イチジクの甘味がシメサバを引き立てる
「シメサバとイチジクをそれぞれ切って、盛り付けただけです」
江口さんが笑いながら説明した一皿は、カメラマンが「キレイ」とうなったほどで、「今回の撮影は、オシャレなツマミが続くんだろうな」とライティングの調整に力が入ります。それが切って盛り付けただけというから恐れ入ります。
「シメサバを一から作るのは大変でしょう。魚屋さんでできたものを買ってくればいい。味付けは、オリーブオイルとカボスだけです。店で出す一皿なら、それなりのドレッシングを仕上げますが、家飲み用のツマミならこれで十分。シメサバに塩分も酸味もありますから」
なるほど! イチジクはスイカやメロンなど代表的な夏の果物に比べて、甘味が穏やか。それが、独特のシメサバの酸味とウマ味を引き立てます。カボスでもスダチでもいいですが、果汁は惜しみなくたっぷり注いだ方がおいしいですよ。
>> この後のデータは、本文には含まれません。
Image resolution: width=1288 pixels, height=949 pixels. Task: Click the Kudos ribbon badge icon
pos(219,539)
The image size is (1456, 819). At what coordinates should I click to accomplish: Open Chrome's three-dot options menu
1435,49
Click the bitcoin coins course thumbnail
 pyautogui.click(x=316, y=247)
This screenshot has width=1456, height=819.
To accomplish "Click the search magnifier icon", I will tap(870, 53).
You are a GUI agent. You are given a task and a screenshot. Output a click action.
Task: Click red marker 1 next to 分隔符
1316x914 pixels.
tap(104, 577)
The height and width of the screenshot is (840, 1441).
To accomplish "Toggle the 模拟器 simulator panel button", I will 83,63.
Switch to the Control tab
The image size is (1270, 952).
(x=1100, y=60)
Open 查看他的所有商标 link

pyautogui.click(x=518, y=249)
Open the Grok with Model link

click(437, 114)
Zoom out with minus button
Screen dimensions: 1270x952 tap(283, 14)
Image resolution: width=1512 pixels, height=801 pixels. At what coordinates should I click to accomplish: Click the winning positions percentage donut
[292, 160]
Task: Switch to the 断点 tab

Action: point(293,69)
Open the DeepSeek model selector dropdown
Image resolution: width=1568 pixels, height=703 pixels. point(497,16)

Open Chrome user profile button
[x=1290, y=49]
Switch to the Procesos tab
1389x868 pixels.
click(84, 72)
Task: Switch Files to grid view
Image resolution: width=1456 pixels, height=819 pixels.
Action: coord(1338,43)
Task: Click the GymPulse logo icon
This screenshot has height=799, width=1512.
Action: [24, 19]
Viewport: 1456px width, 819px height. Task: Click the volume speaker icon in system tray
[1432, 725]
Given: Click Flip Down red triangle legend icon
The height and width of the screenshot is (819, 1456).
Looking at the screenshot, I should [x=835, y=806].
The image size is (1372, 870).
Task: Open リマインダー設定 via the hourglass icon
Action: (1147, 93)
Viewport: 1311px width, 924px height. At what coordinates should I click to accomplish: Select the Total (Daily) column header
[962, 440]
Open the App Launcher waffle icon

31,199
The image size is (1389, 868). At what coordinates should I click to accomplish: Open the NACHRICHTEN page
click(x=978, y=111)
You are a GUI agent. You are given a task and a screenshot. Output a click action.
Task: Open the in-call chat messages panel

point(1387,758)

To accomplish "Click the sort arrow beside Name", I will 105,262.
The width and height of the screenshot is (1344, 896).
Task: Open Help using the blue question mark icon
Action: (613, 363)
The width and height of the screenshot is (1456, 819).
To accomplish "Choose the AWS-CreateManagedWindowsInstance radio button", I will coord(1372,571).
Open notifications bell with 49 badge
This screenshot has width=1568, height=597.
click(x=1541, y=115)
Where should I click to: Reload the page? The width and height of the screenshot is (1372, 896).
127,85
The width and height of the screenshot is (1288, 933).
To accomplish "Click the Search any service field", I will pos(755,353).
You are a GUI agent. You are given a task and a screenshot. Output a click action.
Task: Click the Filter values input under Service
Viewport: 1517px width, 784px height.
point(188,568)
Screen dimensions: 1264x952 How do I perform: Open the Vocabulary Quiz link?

「イチジクでなくても、桃やオレンジ、ミカンなど何でも合いますよ」
酒飲みは、概してやや濃いめの味を好みますが、あえて味付けは何も加えません。白ワインを飲みながら少しずつつまむと、サバやイチジクのウマ味や酸味が口の中で一体化。それぞれの素材の味わいが存分に生きているので、飽きずに食べられるのがうれしいところ。ひと手間プラスするなら皮目を軽くあぶるのもおいしかった!
【材料】2人前
・シメサバ 半身
・イチジク 3個
・オリーブ油 適量
・カボス 半分
【レシピ】
(1)シメサバは平切りに、イチジクは短冊切りに。
(2)キレイに盛り付けたらオリーブ油を回しかけ、カボスをたっぷり搾ったら、食材がなじむように和えて出来上がり。
本日のダンツマ達人…江口慶さん
▽えぐち・けい
白金のフレンチ「オザワ」や渋谷のイタリアン「バッカーノ」などで腕を磨き、2007年11月に独立。現在は、メリプリンチペッサの渋谷店のほか、銀座店、豊洲店、西荻窪店の計4店舗を手掛けるほか、渋谷のパッチョオイスターバーを経営。5店舗を運営するビッグスマイルの社長兼料理長。
▽メリプリンチペッサ渋谷店
牡蠣にチーズ、野菜、豚肉や牛肉など、食材はほとんどが広島の生産者から直送。石窯で焼く本格ピッツァが500円~と格安で、中でも世界一に輝いた広島・庄原の農吉モッツァレラを使用した、ピッツァD.O.Cは一日限定5食の人気メニュー。
東京都渋谷区円山町22―11
TEL 03・5456・9364
(日刊ゲンダイ2019年7月18日付記事を再編集)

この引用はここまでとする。